## [ASSIGNMENT]
Give a verbatim repeat of the lines that run from the line containing "Task: Select the 热卖爆款 navigation tab" to the end of the data below.

------ PROVIDED ENTRIES ------

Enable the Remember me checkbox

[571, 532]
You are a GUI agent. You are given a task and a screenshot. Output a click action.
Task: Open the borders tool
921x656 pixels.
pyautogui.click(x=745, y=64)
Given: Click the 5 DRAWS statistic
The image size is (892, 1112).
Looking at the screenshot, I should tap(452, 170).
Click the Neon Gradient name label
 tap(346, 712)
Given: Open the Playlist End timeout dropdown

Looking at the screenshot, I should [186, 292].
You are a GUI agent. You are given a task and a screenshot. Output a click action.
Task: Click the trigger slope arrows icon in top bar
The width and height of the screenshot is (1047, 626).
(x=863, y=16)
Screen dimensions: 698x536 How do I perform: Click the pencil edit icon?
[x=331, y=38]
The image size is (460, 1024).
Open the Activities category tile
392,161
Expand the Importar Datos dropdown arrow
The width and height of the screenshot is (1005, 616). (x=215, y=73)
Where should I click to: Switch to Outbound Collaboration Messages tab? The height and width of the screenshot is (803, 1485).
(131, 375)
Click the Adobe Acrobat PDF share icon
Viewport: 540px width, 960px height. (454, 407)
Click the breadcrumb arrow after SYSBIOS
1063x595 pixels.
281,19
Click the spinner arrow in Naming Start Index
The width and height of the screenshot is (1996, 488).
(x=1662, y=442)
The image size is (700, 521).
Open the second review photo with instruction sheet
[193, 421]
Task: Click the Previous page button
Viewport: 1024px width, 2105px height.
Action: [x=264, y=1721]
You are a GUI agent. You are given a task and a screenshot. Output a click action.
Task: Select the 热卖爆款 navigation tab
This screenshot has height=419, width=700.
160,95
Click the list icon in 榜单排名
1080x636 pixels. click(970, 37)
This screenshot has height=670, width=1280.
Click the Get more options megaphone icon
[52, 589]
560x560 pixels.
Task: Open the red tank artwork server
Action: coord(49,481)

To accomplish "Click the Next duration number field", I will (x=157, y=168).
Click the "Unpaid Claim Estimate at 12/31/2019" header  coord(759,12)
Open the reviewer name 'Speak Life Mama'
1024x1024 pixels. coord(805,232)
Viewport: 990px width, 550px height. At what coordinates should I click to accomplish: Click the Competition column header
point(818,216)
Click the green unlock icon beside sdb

------

## [SOLUTION TO THIS TASK]
Task: Select the 热卖爆款 navigation tab
This screenshot has height=419, width=700.
160,95
Click the list icon in 榜单排名
1080x636 pixels. click(970, 37)
This screenshot has height=670, width=1280.
Click the Get more options megaphone icon
[52, 589]
560x560 pixels.
Task: Open the red tank artwork server
Action: coord(49,481)

To accomplish "Click the Next duration number field", I will (x=157, y=168).
Click the "Unpaid Claim Estimate at 12/31/2019" header  coord(759,12)
Open the reviewer name 'Speak Life Mama'
1024x1024 pixels. coord(805,232)
Viewport: 990px width, 550px height. At what coordinates should I click to accomplish: Click the Competition column header
point(818,216)
Click the green unlock icon beside sdb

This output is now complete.